DeFi has grown to become a $63.4B industry, and it's very much reliant on the underlying smart contract platforms. If we talk about the big Defi projects alone, we have a total of 236 Defi projects in the ecosystem, and 218 of them are built on Ethereum. That's a mind-boggling 85% market share.
Source: Defiprime
However, due to Ethereum's underlying scalability concerns, many of these large-scale Defi projects are looking for alternative smart contract platforms that offer more flexibility and transaction throughput. We do have promising Layer-2 scaling solutions built on Ethereum, but the technology isn't mature and has a host of different problems, such as long lock-up periods, where in order to redeem your assets from the Layer-2, you might have to wait for up to 2 weeks!
Solana is taking an entirely different approach by building a smart contract platform from scratch that leverages several breakthrough technologies to keep up with the rampant demand for large-scale Defi applications. It also offers a framework for the specialized Layer-2 solutions to be built on top of the Solana network.
What Is Solana?
Solana is a smart contract platform that is highly scalable, secure, and supports thousands of nodes without sacrificing the transaction throughput. Solana is all about speed and robustness that will power the next generation of large-scale decentralized applications.
Solana was founded during the 2017 ICO boom and raised $25M in various private and public sale rounds. The Solana mainnet was launched in March 2020. To test out the mainnet stability over the long term, it was launched as beta and is still operating as a beta release.
Solana is deemed as the main competitor to Ethereum, and we can see that happening as many of the Ethereum-based DeFi platforms are shifting towards Solana, and the ecosystem is snowballing. The Solana ecosystem now has over 231 DApps, including 74 Defi-focused applications and 23 decentralized exchanges.
Check out our guide on how to stake Solana and earn passive income.
Source: Solanians
How Does Solana Work?
The key distinguishing feature of Solana is Tower Consensus, which is a Proof of Stake (PoS) consensus mechanism based on Practical Byzantine Fault Tolerance (PBFT) that utilizes a second novel protocol known as Proof of History (PoH).

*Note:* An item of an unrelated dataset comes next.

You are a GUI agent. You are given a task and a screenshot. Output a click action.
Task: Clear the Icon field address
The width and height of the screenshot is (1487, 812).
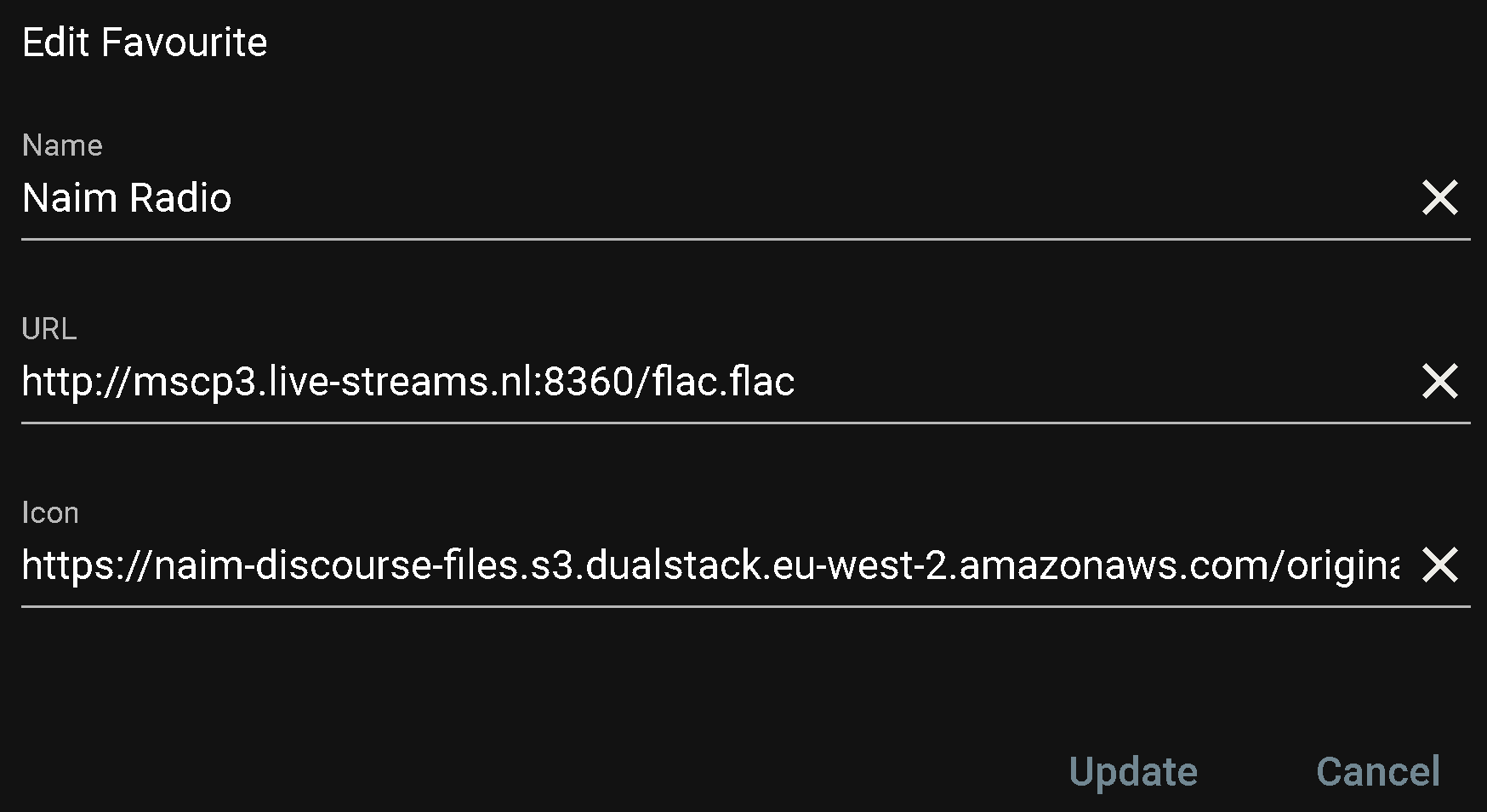[x=1439, y=565]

The Proof of History (PoH) enforces a global source of time (a global clock) across the Solana network, and it establishes a permanent time reference for all the records on the blockchain. Tower Consensus uses these references instead of computing the timestamps of all the previous transactions on the network.
Solana also has a transaction parallelization technology called the ‘Sealevel’ that allows a parallel smart contract runtime to optimize the computing resources. The parallel computation allows asynchronous execution of smart contracts that saves time and increases transaction throughput on the network.
With PBFT-based Proof of Stake and Proof of History, Solana can manage up to 50,000 transactions per second at its peak capacity. This level of throughput makes Solana 10,000 times faster than Bitcoin (max throughput 5-7 TPS) and more than 3,000 times faster than Ethereum (max throughput 15 TPS).
Solana's average block confirmation time is 400 to 800 milliseconds, and the transaction fees are super low (0.000005 SOL which is less than one cent). Solana achieves this level of throughout and optimization without any scalability solution like sharding or Layer-2. All of this is available on the mainnet, making it one of the very few blockchains that achieve greater than 1,000 TPS on Layer-1 without any scaling solution.
Unlike other Proof of Stake networks, anyone can become a validator on Solana. There are no significant capital requirements to start with. All you need is a server that meets the minimum specifications. Becoming a Solana validator is a completely permissionless process, and you just need to maintain the basic hardware. As of today, there are a little over 1,000 validators on the Solana Network.
Wrapping Up
The native currency of the Solana network is SOL, which is used to pay all the transaction fees, execution of smart contracts, and rewards for all the validators on the network. Solana is undoubtedly one of the strong competitors to Ethereum as it boasts a robust architecture that can handle the scale required by Defi applications and protocols.